A single number is needed: how many lines of the data hold the word "computer".

━━━

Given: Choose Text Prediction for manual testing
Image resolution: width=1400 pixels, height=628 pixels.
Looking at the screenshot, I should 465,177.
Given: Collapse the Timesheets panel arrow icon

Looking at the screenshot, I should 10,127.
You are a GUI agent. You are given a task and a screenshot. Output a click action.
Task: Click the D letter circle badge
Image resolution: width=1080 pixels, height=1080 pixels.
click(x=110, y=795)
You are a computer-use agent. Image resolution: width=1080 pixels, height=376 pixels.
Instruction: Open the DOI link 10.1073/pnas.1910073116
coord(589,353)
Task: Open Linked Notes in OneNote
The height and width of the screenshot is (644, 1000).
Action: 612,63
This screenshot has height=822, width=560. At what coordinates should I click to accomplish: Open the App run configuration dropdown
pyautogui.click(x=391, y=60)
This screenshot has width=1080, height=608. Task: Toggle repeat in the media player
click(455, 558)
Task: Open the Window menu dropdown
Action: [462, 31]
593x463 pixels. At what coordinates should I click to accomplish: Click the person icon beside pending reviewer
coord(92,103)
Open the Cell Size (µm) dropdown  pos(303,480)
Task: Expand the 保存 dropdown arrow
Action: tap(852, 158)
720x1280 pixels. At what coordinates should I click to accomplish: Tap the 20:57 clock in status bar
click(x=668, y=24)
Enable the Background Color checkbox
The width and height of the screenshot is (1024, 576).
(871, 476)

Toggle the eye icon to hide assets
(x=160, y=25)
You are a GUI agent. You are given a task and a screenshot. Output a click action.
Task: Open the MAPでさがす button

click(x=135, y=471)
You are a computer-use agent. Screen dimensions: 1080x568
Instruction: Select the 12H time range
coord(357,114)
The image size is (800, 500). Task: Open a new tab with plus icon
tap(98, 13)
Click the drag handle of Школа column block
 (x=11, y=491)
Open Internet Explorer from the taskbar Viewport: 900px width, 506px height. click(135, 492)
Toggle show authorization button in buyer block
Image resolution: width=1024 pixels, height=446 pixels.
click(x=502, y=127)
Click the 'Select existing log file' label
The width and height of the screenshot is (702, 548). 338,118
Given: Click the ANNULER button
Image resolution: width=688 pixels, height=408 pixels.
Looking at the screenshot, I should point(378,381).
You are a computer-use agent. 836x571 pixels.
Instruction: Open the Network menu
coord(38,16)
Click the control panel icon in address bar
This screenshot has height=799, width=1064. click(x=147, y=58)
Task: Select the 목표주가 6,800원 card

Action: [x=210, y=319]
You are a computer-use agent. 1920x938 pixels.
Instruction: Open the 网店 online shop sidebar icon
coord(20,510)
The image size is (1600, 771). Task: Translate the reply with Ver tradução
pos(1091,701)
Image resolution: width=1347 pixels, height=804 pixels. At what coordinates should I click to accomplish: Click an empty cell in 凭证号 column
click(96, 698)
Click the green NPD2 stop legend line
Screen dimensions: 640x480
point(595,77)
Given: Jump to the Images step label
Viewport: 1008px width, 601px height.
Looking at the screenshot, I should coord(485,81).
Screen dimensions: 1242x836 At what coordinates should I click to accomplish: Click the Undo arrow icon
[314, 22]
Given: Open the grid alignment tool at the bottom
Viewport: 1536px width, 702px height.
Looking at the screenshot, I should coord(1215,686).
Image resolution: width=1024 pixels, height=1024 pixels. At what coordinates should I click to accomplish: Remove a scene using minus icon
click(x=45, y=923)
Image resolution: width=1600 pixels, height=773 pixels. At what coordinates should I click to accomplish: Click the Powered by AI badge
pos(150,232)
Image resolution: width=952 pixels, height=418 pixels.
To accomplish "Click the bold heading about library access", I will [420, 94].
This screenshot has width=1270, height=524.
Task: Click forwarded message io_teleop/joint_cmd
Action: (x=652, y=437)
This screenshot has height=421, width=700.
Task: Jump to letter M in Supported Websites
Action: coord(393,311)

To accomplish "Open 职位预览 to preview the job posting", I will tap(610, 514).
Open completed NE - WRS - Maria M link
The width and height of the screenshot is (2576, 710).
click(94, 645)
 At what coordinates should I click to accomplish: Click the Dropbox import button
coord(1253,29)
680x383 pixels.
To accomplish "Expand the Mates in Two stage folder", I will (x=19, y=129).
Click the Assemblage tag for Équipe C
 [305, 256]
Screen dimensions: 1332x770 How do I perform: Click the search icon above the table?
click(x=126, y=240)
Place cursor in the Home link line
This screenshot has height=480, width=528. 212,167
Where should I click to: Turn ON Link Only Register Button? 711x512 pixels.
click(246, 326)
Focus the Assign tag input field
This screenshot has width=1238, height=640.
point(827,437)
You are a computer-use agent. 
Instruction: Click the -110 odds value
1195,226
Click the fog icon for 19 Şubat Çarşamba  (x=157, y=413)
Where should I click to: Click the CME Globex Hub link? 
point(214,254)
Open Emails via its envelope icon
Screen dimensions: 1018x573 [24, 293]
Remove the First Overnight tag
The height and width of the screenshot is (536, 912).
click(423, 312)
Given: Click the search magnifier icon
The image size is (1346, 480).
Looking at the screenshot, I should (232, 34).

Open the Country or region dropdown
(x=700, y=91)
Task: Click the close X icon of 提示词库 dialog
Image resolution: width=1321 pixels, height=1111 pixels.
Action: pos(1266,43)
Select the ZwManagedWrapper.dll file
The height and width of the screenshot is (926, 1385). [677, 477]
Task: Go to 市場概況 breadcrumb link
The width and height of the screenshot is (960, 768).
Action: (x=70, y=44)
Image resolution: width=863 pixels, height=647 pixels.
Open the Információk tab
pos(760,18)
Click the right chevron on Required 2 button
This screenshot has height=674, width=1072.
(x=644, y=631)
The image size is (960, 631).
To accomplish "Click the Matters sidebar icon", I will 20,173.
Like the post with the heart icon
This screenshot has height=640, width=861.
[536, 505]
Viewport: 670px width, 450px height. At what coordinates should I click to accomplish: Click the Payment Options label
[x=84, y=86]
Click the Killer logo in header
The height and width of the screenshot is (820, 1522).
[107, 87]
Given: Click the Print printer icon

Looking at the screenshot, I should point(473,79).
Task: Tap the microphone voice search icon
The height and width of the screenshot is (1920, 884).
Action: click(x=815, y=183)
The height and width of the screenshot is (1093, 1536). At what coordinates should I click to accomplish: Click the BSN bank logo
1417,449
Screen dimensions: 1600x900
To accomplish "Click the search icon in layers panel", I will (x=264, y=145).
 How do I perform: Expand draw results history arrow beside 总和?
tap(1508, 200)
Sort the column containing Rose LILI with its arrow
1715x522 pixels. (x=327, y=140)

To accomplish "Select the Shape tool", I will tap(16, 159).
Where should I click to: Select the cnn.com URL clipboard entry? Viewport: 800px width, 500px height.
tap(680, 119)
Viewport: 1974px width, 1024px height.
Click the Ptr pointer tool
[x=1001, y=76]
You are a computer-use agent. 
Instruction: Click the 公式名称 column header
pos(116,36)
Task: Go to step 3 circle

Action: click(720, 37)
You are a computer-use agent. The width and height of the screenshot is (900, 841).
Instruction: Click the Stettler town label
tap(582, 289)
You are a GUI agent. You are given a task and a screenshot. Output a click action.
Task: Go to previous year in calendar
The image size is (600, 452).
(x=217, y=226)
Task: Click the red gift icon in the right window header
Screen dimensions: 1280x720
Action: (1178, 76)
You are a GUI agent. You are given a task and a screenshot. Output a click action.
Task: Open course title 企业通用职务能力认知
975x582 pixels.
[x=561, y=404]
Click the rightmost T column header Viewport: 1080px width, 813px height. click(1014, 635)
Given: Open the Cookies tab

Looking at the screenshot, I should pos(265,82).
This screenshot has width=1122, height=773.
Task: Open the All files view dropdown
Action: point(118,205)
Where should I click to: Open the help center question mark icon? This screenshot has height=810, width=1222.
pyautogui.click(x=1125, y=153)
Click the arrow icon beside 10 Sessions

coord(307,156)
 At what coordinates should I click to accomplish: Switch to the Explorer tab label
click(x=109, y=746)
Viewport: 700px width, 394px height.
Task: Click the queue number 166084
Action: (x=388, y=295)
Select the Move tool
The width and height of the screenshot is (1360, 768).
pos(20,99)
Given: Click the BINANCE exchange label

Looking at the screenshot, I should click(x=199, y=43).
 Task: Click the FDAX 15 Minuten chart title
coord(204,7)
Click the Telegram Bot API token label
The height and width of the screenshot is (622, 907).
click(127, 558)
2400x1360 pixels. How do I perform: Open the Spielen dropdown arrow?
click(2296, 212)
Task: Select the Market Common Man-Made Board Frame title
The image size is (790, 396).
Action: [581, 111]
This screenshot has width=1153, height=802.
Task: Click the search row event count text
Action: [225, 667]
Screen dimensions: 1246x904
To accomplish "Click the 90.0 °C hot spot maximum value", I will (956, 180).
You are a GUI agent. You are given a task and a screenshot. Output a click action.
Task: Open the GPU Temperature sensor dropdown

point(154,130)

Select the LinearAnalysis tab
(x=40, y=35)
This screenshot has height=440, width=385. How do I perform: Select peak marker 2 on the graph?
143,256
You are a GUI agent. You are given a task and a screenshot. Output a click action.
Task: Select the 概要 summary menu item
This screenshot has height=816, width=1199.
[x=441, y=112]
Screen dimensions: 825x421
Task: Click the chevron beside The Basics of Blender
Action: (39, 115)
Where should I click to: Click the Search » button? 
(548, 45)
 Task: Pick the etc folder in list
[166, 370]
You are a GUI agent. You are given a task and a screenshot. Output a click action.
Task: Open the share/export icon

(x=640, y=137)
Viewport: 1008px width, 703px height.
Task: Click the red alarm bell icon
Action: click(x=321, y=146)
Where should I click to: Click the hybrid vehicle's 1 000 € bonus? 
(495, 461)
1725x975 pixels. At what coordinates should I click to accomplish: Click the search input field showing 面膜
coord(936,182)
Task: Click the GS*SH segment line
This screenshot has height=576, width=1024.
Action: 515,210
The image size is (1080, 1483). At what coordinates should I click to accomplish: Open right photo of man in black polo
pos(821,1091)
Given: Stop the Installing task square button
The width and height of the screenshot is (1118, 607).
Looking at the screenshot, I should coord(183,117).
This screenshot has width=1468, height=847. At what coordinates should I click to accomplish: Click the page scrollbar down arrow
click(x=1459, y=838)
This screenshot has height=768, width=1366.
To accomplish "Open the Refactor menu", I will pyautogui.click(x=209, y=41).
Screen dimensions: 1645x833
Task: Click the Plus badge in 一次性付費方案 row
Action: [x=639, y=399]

━━━

**Answer to this exercise**
7